## [EXERCISE BRIEF]
In the records below, find the line that contains "Given: Open Елена Емельянова's avatar" and the line that contains "Viewport: 686px width, 312px height.", then retype exactly those two lines and every line between them.

Segment Start: ENTRIES SUPPLIED

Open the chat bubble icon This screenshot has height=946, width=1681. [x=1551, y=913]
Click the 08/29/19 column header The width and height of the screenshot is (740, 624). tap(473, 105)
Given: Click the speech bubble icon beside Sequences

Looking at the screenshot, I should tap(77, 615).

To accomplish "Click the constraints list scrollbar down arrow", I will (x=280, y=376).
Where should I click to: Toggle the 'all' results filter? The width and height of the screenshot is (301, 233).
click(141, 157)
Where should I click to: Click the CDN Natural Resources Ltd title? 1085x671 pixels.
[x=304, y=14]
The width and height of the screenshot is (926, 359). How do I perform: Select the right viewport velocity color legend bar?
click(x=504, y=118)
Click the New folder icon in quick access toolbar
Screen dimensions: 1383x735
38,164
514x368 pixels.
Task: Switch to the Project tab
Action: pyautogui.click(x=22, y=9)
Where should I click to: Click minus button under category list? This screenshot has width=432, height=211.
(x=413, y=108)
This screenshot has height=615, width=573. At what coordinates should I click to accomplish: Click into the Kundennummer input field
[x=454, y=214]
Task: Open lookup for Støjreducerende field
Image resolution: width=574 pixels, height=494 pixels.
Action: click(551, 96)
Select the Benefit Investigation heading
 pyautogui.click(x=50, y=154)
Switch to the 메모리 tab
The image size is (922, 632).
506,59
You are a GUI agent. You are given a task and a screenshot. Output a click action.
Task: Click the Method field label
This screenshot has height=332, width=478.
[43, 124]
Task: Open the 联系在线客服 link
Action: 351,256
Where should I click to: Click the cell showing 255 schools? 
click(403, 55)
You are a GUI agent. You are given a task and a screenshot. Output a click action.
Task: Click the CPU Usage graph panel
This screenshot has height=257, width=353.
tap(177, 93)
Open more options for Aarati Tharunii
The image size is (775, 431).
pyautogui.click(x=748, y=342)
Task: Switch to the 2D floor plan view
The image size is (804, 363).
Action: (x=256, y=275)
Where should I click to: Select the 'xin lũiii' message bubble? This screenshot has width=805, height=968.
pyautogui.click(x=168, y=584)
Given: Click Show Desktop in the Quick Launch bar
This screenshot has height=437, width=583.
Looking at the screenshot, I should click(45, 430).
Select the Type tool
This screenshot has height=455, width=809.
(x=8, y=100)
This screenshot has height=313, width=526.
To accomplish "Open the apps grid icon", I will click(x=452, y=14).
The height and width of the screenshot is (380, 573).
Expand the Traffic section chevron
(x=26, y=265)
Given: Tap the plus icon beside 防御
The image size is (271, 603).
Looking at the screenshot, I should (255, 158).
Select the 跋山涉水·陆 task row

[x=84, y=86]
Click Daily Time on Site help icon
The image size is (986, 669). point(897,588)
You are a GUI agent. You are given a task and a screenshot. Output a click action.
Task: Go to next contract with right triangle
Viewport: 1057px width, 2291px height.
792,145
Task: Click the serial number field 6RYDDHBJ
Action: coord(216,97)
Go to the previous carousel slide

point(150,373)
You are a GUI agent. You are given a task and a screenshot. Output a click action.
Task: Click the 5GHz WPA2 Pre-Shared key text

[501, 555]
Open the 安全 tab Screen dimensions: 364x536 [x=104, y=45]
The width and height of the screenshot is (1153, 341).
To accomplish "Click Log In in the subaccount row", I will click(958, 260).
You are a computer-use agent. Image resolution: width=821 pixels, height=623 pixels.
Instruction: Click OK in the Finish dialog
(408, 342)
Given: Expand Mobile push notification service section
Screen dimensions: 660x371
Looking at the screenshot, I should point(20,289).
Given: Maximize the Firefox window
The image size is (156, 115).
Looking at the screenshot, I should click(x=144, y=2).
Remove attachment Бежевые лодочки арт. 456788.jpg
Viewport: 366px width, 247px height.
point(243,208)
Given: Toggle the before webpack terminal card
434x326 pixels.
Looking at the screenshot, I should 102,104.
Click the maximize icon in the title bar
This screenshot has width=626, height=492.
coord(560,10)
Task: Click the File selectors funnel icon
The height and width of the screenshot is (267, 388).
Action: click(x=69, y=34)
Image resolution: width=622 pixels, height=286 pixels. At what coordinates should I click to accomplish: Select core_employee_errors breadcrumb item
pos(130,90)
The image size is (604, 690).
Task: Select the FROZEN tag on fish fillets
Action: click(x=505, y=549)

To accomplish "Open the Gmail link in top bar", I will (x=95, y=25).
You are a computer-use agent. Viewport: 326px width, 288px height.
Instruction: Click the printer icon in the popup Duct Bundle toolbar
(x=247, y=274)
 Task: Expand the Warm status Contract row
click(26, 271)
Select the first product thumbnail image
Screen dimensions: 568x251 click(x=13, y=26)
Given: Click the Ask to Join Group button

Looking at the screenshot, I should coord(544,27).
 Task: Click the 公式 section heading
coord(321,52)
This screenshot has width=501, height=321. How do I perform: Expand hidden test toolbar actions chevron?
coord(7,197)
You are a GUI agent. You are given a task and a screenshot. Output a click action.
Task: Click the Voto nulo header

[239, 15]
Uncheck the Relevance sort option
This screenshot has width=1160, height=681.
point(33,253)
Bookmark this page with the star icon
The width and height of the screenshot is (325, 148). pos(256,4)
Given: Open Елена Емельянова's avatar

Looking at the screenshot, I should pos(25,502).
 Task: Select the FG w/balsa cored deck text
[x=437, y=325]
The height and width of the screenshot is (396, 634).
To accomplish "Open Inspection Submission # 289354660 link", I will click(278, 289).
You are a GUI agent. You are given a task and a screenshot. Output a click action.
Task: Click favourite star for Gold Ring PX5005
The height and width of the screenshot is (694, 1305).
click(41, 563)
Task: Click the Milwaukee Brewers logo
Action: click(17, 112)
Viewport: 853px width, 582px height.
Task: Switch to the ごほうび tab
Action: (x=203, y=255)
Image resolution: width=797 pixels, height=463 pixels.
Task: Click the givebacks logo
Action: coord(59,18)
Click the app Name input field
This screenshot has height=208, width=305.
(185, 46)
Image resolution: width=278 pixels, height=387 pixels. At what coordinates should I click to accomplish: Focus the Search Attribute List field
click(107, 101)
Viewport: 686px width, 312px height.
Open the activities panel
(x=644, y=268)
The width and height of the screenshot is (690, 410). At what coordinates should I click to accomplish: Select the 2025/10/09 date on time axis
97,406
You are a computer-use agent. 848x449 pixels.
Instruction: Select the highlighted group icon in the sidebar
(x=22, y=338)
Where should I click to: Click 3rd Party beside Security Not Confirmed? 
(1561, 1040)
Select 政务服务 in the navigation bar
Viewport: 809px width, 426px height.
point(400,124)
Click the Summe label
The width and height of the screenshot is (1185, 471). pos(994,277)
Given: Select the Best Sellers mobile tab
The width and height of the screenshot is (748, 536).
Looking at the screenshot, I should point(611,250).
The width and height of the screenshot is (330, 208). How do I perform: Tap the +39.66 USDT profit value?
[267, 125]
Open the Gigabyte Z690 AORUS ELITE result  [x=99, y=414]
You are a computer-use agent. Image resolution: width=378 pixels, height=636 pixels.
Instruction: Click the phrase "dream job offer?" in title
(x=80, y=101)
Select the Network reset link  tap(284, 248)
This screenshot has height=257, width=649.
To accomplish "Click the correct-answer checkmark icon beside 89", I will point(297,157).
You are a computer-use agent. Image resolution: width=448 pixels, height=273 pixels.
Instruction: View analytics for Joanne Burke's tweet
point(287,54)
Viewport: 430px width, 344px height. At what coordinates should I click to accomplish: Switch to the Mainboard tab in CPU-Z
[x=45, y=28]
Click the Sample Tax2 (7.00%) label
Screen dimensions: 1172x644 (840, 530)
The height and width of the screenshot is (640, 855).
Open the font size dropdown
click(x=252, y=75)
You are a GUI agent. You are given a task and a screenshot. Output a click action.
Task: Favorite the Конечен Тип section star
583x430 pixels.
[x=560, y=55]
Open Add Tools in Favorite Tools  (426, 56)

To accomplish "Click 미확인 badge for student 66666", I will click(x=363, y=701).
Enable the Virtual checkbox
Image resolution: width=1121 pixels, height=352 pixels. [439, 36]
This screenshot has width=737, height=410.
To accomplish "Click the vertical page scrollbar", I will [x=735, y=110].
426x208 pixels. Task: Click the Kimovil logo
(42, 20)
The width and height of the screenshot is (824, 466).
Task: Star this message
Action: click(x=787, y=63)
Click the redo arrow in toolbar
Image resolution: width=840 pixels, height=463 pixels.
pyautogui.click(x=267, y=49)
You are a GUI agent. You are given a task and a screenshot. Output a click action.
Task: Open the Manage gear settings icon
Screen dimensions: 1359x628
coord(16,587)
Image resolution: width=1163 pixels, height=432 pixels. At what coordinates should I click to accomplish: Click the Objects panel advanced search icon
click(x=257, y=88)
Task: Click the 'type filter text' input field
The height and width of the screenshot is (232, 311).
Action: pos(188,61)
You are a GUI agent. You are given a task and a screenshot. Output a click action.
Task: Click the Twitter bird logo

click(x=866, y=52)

Segment End: ENTRIES SUPPLIED

## [RESPONSE TO THIS TASK]
Given: Open Елена Емельянова's avatar

Looking at the screenshot, I should pos(25,502).
 Task: Select the FG w/balsa cored deck text
[x=437, y=325]
The height and width of the screenshot is (396, 634).
To accomplish "Open Inspection Submission # 289354660 link", I will click(278, 289).
You are a GUI agent. You are given a task and a screenshot. Output a click action.
Task: Click favourite star for Gold Ring PX5005
The height and width of the screenshot is (694, 1305).
click(41, 563)
Task: Click the Milwaukee Brewers logo
Action: click(17, 112)
Viewport: 853px width, 582px height.
Task: Switch to the ごほうび tab
Action: (x=203, y=255)
Image resolution: width=797 pixels, height=463 pixels.
Task: Click the givebacks logo
Action: coord(59,18)
Click the app Name input field
This screenshot has height=208, width=305.
(185, 46)
Image resolution: width=278 pixels, height=387 pixels. At what coordinates should I click to accomplish: Focus the Search Attribute List field
click(107, 101)
Viewport: 686px width, 312px height.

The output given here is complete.